## TASK STATEMENT
Copy, exactly and without additions, every line in the records below from the one holding "Screenshot is 375x1913." through the one holding "LS (46, 1045)", both ends included.

## INFORMATION PROVIDED
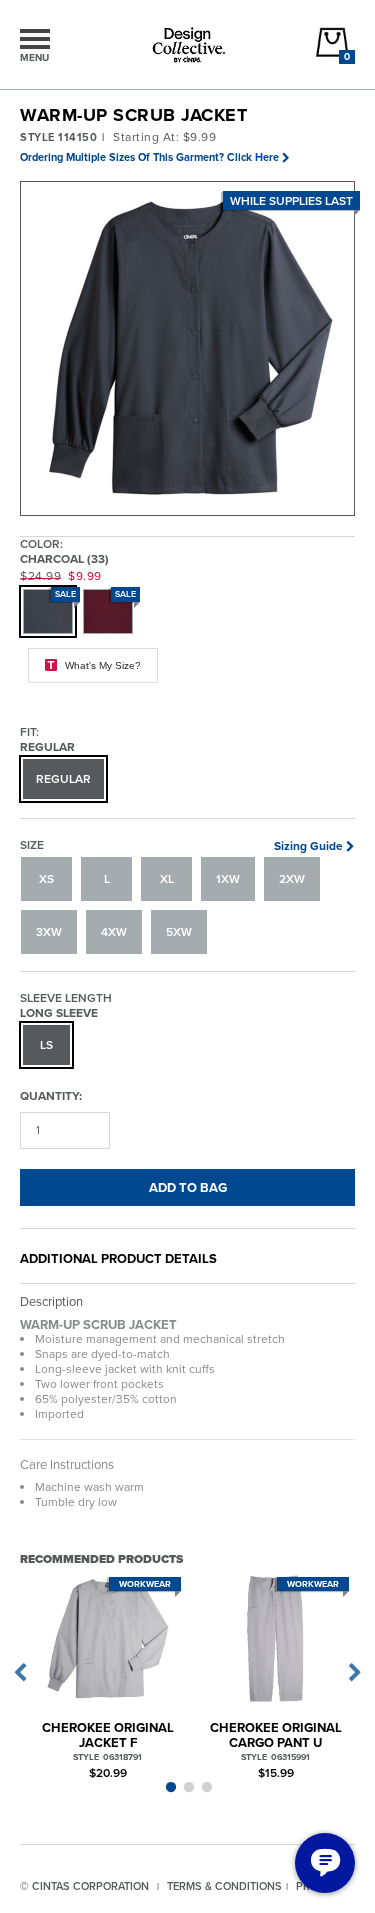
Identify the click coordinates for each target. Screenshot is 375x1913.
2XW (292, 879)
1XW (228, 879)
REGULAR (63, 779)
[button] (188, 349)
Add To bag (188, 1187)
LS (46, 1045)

==

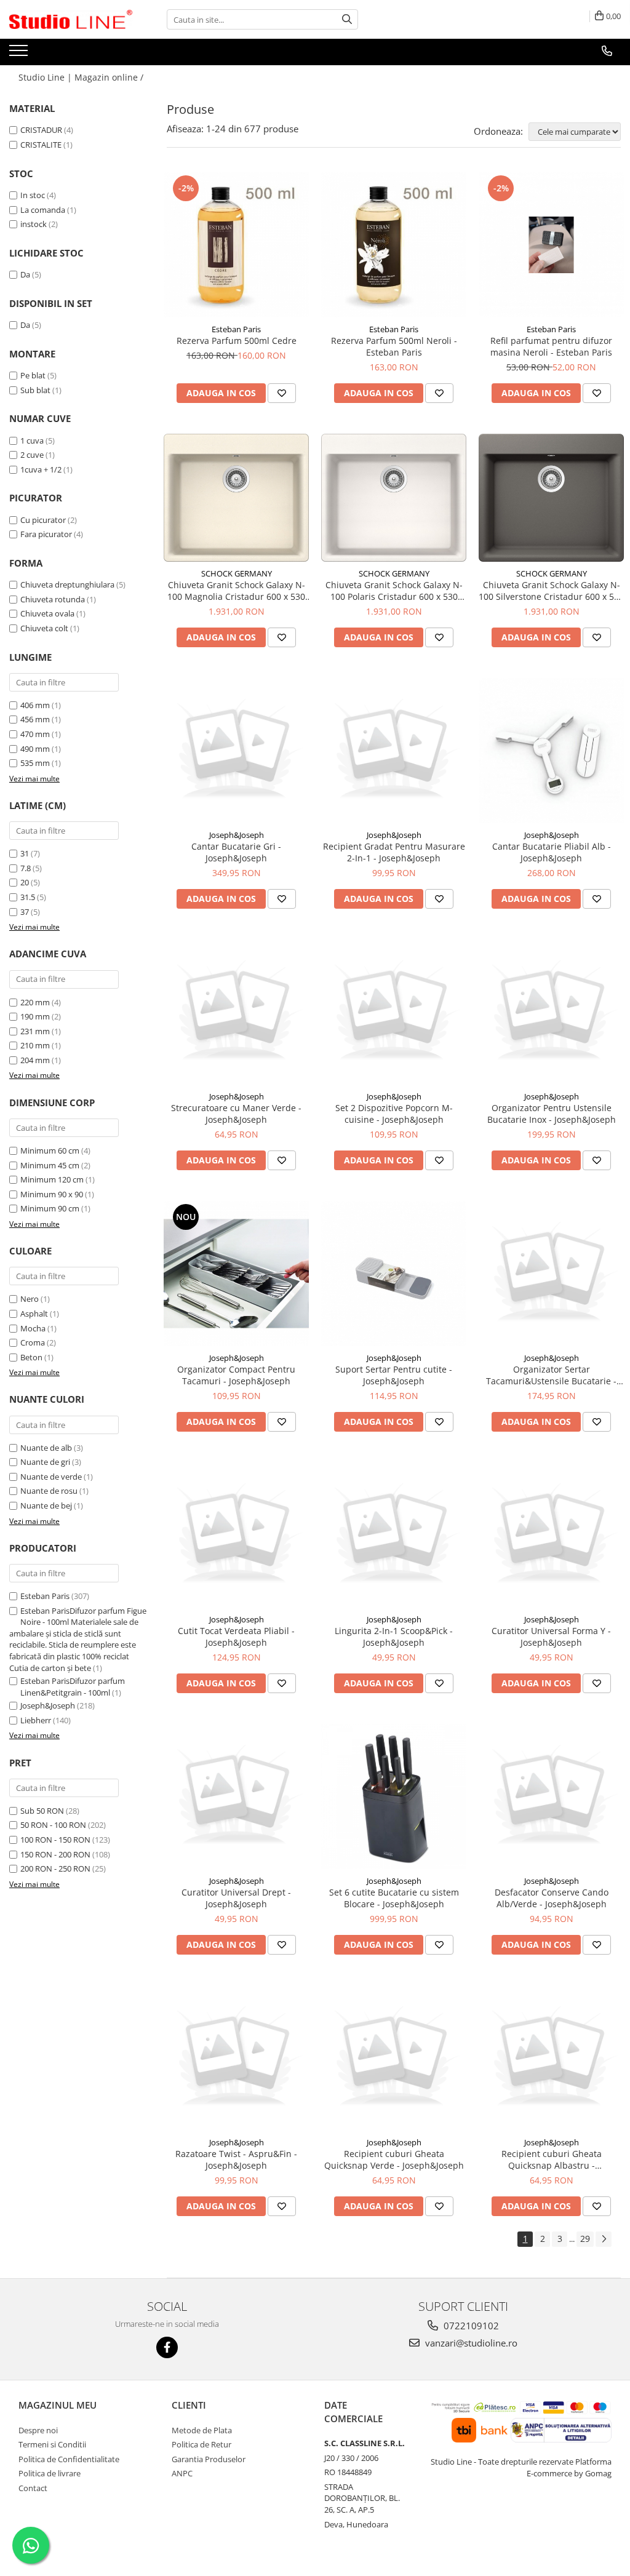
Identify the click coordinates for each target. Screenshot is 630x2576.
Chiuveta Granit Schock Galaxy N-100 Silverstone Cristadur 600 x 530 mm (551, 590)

## WRITTEN ANSWER
Identify the click coordinates for each target. Screenshot is 375x1913.
2XW (292, 879)
1XW (228, 879)
REGULAR (63, 779)
[button] (188, 349)
Add To bag (188, 1187)
LS (46, 1045)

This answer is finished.